The decade-old Tesla debuted its first product, the Roadster, in 2006. With a base price of $109,000, it was discontinued before it hit 2,500 sales. Tesla introduced its Model S a year ago and had sold an estimated 9,650 at a bargain $70,000 through April. By contrast, Ford sold 168,843 F-series pickup trucks in the first quarter alone.
Tesla wouldn’t have sold even that many cars without the extraordinary help of government. In 2009 the company received a $465 million Obama loan guarantee, supplemented last year by a $10 million grant from the California Energy Commission.
That money has underwritten Tesla’s engineering and manufacturing, but federal and state governments also subsidize the purchase of Tesla products.

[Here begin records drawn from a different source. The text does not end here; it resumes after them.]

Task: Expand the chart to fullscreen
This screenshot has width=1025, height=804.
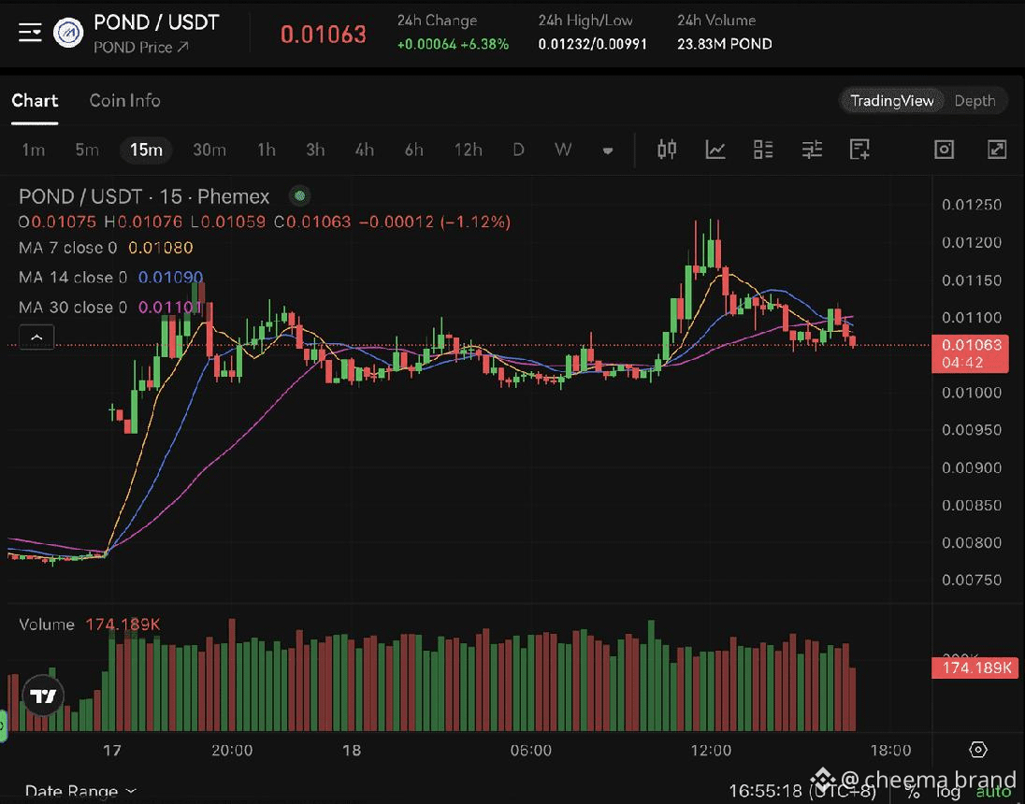Action: click(x=996, y=150)
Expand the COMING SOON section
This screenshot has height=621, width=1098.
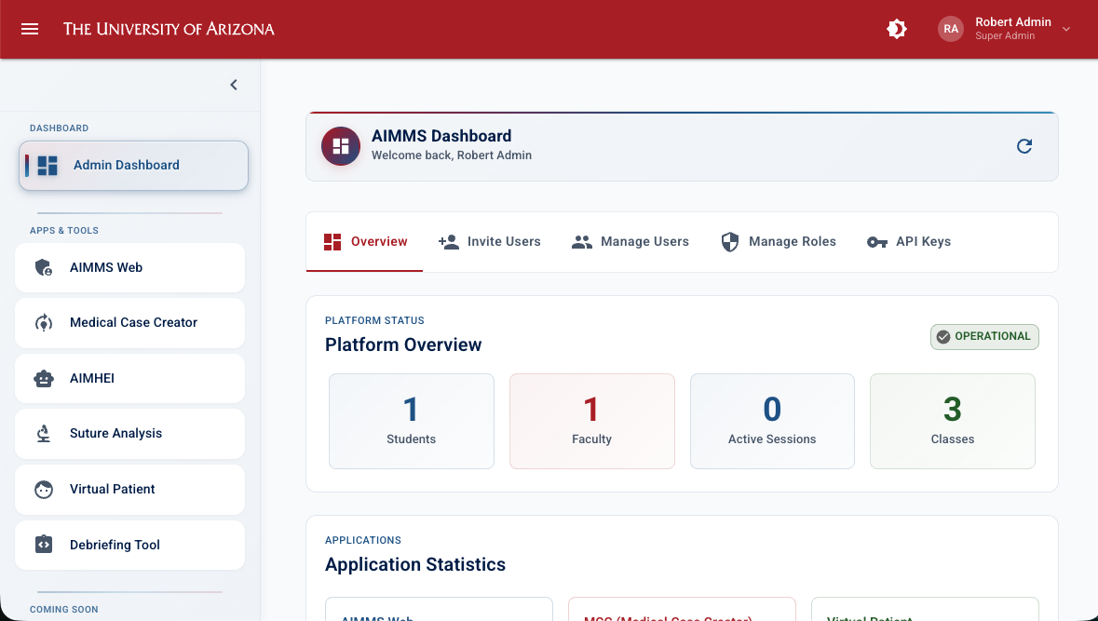click(x=64, y=610)
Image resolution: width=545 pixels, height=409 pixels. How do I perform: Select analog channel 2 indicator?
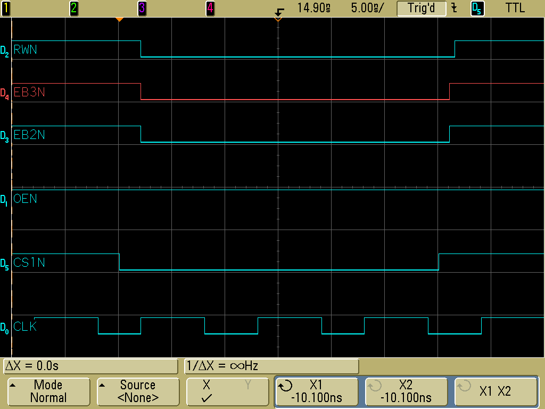(73, 8)
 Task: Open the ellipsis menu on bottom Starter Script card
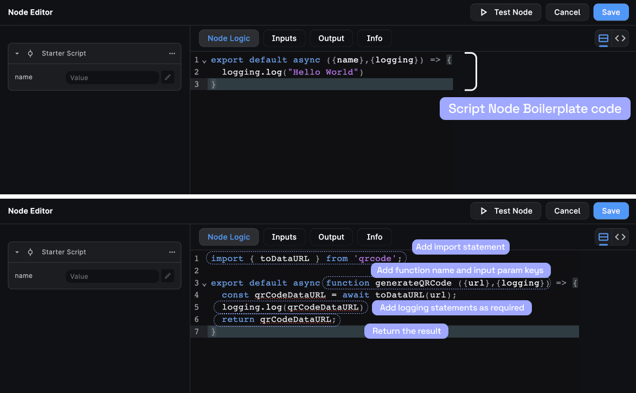[172, 252]
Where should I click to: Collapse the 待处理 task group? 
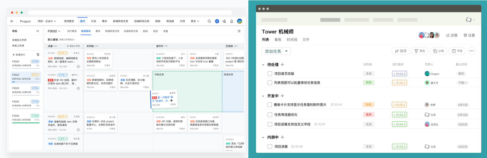click(x=263, y=65)
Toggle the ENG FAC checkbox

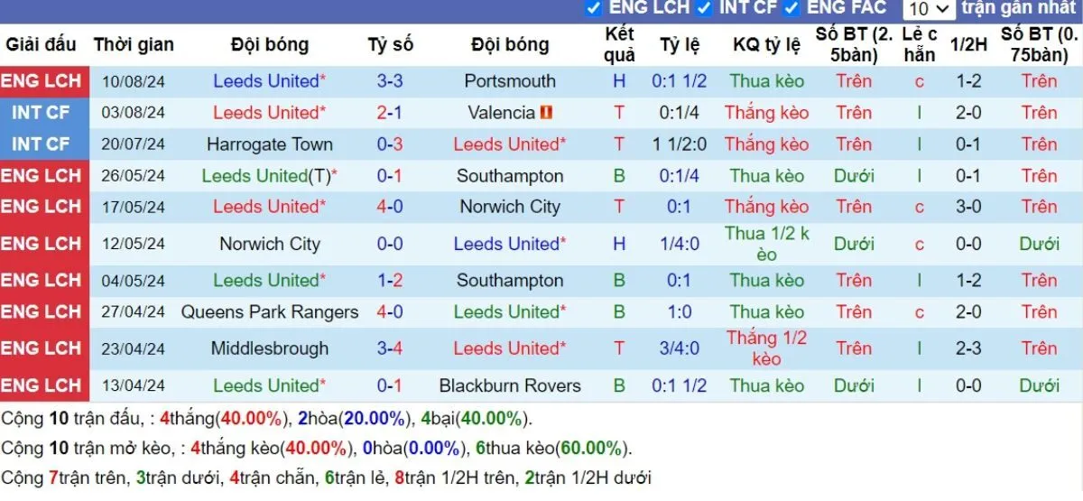791,7
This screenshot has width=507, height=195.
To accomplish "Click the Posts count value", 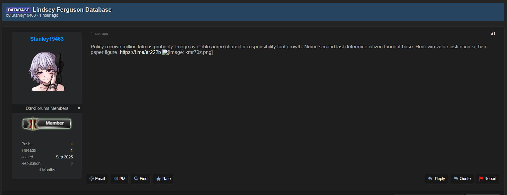I will (x=72, y=144).
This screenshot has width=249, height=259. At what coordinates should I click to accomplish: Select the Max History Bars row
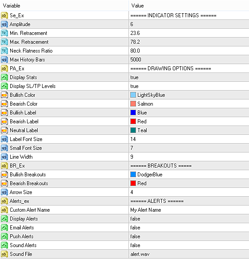pyautogui.click(x=125, y=60)
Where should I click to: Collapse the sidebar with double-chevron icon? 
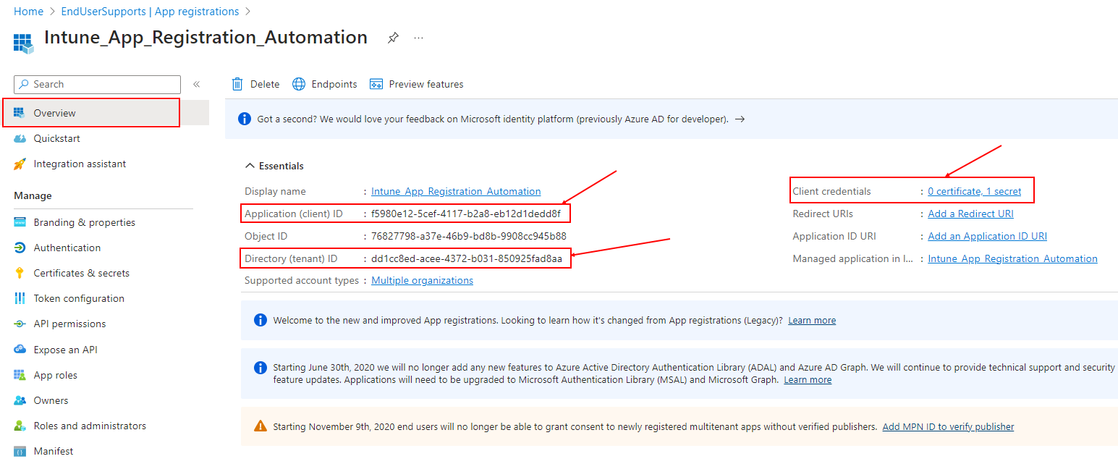tap(196, 85)
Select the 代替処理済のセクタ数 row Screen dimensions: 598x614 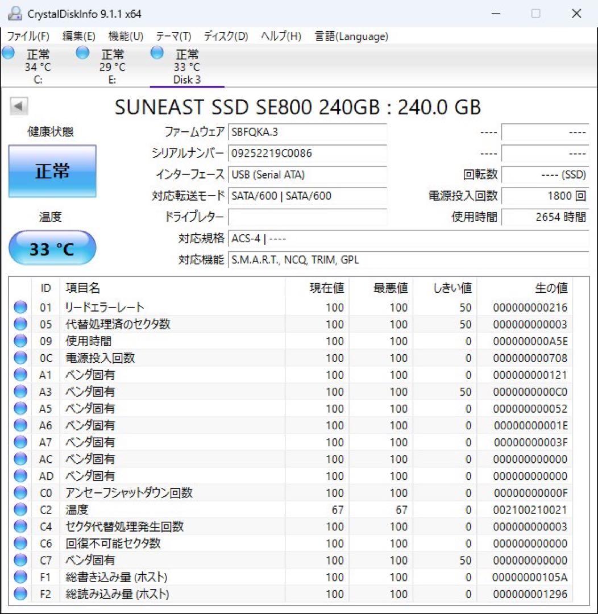[x=117, y=325]
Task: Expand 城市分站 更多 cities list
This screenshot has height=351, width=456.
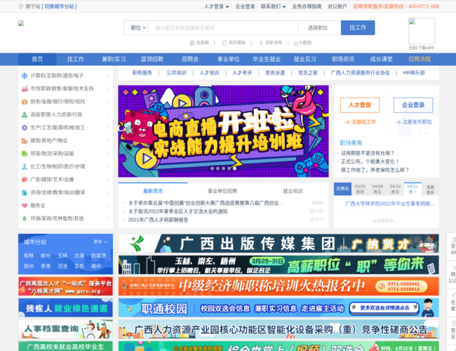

Any U.S. buyer of a Tesla car qualifies for a $7,500 federal tax credit, while states like Colorado throw in up to $6,000 more in state income-tax credits. Taxpayers pay first so Tesla can build the cars and again to help the wealthy buy them.
These subsidies are important enough to Tesla that its website features an “Incentives” section directing buyers where to look for their states’ electric-vehicle benefits—rebates, free parking, exemptions from state sales tax, use of high-occupancy lanes, and the like. Buyers from states that offer no incentives get this Tesla message: “Want to help make EV [electric vehicle] incentives a reality in your area? Encourage your local or state representative by calling or sending them a letter.”
Tesla’s biggest windfall has been the cash payments it extracts from rival car makers (and their customers), via its sale of zero-emission credits. A number of states including California require that traditional car makers reach certain production quotas of zero-emission vehicles—or to purchase credits if they cannot. Tesla is a main supplier.
A Morgan Stanley MS +0.41% report in April said Tesla made $40.5 million on credits in 2012, and that it could collect $250 million in 2013. Tesla acknowledged in a recent SEC filing that emissions credit sales hit $85 million in 2013′s first quarter alone—15% of its revenue, and the only reason it made a profit.
Take away the credits and Tesla lost $53 million in the first quarter, or $10,000 per car sold. California’s zero-emission credits provided $67.9 million to the company in the first quarter, and the combination of that state’s credits and federal and local incentives can add up to $45,000 per Tesla sold, according to an analysis by the Los Angeles Times.
It’s all just another government scam aiding special interests. Crony capitalism at its worst.
Cost of gas
By the way, gas-powered cars really are not costing more to drive, despite higher gasoline prices. I just saw the 1974 movie “The Sugarland Express,” starring cute Goldie Hawn and directed by Steven Spielberg. It was filmed in 1973. I noticed that gas prices then were 31.9 cents per gallon. The film was made entirely in Texas, including San Antonio.
According to SanAntonioGasPrices.com, you can buy gas there now for $3.19 a gallon — by conicidence, that’s exactly 10 times the price in 1974.
But there’s been a lot of inflation since then. The Labor Department’s CPI Inflation Calculator shows that 31.9 cents in 1973 = $1.67 today. So that’s about half today’s actual price. And cars’ fuel efficiency now is about twice that of 1973.
So the cost of running a gas-powered car is about the same as in 1973.
Some day electric cars, which have been around a century, will be more efficient and make sense without taxpayer subsidies. That day is decades off.